E quando verrà il giorno della morte, tutte quelle cose che credevano di possedere saranno loro tolte. E quanto più sapienti e potenti saranno stati in questo mondo, tanto maggiori tormenti patiranno nell'inferno. Perciò io con fermezza consiglio a voi, miei signori,che, messa da parte ogni cura e preoccupazione, riceviate con animo benigno il santissimo corpo e il santissimo sangue del Signore nostro Gesù Cristo, in santa memoria di lui.

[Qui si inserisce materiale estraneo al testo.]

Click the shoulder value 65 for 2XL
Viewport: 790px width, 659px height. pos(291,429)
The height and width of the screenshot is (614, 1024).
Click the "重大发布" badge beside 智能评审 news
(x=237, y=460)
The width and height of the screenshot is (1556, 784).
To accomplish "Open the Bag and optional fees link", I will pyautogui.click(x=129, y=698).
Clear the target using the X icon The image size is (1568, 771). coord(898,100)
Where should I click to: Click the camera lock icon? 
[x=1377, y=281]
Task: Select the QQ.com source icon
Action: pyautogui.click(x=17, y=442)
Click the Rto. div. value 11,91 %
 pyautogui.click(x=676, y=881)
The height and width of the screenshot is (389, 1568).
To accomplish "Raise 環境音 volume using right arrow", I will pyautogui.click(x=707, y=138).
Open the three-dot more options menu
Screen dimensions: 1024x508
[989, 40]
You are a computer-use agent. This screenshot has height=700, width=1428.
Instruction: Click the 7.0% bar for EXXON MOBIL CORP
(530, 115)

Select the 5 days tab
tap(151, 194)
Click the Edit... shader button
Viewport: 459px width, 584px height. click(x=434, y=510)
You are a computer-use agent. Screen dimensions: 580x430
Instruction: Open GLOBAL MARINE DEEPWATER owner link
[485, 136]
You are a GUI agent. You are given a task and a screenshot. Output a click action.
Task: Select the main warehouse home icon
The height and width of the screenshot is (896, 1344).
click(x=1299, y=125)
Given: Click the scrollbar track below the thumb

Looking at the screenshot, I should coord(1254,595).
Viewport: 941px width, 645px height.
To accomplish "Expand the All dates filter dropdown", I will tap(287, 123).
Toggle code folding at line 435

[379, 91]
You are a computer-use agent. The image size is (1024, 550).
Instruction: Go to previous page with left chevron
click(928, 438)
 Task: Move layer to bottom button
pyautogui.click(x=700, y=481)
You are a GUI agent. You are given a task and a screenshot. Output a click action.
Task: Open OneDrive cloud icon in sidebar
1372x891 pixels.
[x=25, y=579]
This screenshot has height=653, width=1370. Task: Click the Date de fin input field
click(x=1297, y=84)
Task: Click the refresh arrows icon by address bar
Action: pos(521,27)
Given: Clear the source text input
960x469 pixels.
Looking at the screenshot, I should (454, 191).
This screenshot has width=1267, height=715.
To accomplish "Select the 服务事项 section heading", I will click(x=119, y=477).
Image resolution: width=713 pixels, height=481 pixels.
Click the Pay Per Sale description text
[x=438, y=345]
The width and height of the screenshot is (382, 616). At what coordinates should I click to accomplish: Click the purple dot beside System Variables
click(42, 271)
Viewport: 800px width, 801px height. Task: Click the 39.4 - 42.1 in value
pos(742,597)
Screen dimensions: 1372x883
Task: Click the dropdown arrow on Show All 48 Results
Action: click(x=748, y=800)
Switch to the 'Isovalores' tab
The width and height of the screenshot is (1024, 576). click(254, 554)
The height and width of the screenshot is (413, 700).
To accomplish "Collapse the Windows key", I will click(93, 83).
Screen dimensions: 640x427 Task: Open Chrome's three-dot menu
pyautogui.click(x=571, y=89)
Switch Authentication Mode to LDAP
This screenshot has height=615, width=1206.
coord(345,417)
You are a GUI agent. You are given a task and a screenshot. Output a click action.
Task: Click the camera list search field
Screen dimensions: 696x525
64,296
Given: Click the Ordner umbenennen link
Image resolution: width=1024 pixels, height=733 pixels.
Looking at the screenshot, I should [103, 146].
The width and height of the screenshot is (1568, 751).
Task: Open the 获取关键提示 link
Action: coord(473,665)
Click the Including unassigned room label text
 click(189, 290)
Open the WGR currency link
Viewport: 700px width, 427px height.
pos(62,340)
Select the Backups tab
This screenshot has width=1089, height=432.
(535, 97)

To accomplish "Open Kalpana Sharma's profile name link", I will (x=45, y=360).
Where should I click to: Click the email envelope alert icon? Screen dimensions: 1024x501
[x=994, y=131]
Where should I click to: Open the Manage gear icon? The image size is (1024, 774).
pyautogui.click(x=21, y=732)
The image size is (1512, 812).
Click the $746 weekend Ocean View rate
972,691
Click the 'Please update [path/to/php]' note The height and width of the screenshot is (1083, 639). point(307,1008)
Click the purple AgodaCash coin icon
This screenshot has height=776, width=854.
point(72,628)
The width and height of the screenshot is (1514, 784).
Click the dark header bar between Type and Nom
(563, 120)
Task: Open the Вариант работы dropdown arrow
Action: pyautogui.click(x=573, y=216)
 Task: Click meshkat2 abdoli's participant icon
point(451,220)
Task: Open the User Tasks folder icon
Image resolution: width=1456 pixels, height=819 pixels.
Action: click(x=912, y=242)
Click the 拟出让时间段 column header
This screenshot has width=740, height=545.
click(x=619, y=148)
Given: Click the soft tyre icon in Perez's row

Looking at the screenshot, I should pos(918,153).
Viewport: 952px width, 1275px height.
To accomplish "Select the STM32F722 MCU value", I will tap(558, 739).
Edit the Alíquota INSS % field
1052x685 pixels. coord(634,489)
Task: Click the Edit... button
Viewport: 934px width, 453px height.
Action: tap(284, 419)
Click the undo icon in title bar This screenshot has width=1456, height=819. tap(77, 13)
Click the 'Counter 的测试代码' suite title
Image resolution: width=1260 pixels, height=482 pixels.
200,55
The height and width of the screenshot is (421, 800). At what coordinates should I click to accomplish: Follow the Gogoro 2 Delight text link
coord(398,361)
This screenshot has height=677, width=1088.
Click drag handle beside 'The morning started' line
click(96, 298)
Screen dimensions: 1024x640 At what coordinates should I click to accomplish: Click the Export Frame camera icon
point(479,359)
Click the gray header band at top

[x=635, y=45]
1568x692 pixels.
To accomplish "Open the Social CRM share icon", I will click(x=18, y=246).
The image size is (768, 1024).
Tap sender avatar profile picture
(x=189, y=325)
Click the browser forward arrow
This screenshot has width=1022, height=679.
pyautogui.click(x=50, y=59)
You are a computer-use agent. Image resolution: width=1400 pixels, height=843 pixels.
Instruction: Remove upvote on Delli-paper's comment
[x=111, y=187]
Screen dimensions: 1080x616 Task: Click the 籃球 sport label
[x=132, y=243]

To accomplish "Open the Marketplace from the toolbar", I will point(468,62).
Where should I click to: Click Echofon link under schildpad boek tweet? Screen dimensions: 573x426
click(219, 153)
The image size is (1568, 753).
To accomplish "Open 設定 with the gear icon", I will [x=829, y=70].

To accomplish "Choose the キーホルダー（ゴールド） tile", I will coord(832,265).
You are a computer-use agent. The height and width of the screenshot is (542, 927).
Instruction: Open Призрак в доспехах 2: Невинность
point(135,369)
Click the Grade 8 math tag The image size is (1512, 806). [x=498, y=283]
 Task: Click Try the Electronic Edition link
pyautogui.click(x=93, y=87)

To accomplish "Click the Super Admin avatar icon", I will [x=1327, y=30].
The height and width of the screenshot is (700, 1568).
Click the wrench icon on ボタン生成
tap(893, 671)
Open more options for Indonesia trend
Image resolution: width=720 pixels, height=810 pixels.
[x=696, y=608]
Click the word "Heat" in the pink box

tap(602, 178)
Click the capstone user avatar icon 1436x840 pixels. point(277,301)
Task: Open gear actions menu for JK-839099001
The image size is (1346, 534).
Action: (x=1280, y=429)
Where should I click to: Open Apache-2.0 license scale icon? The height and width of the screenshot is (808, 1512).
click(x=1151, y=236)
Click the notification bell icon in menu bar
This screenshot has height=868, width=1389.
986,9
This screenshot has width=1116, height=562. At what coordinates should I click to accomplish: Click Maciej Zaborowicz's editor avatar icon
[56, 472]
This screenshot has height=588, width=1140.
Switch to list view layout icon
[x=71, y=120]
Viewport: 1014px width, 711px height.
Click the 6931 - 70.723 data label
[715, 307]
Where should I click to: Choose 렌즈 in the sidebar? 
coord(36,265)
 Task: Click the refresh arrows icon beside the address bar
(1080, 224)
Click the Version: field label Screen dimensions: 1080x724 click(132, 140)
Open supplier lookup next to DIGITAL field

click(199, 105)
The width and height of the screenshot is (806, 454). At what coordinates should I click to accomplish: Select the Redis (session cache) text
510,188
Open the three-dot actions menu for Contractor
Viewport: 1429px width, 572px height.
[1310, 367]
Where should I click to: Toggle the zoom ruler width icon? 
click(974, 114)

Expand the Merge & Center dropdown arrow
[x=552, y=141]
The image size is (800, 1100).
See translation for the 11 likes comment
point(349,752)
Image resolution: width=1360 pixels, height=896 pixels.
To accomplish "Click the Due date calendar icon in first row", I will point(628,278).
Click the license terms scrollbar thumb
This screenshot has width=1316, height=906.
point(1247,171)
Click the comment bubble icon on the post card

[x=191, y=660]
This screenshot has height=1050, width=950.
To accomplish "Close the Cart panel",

E vogliate offrire al Signore tanto onore in mezzo al popolo a voi affidato, che ogni sera si annunci, mediante un banditore o qualche altro segno, che all'onnipotente Signore Iddio siano rese lodi e grazie a tutto il popolo. E se non farete questo, sappiate che voi dovrete renderne ragione davanti al Signore e Dio vostro Gesù Cristo nel giorno del giudizio. Coloro che riterranno presso di sé questo scritto e lo metteranno in pratica, sappiano che sono benedetti dal Signore Iddio.»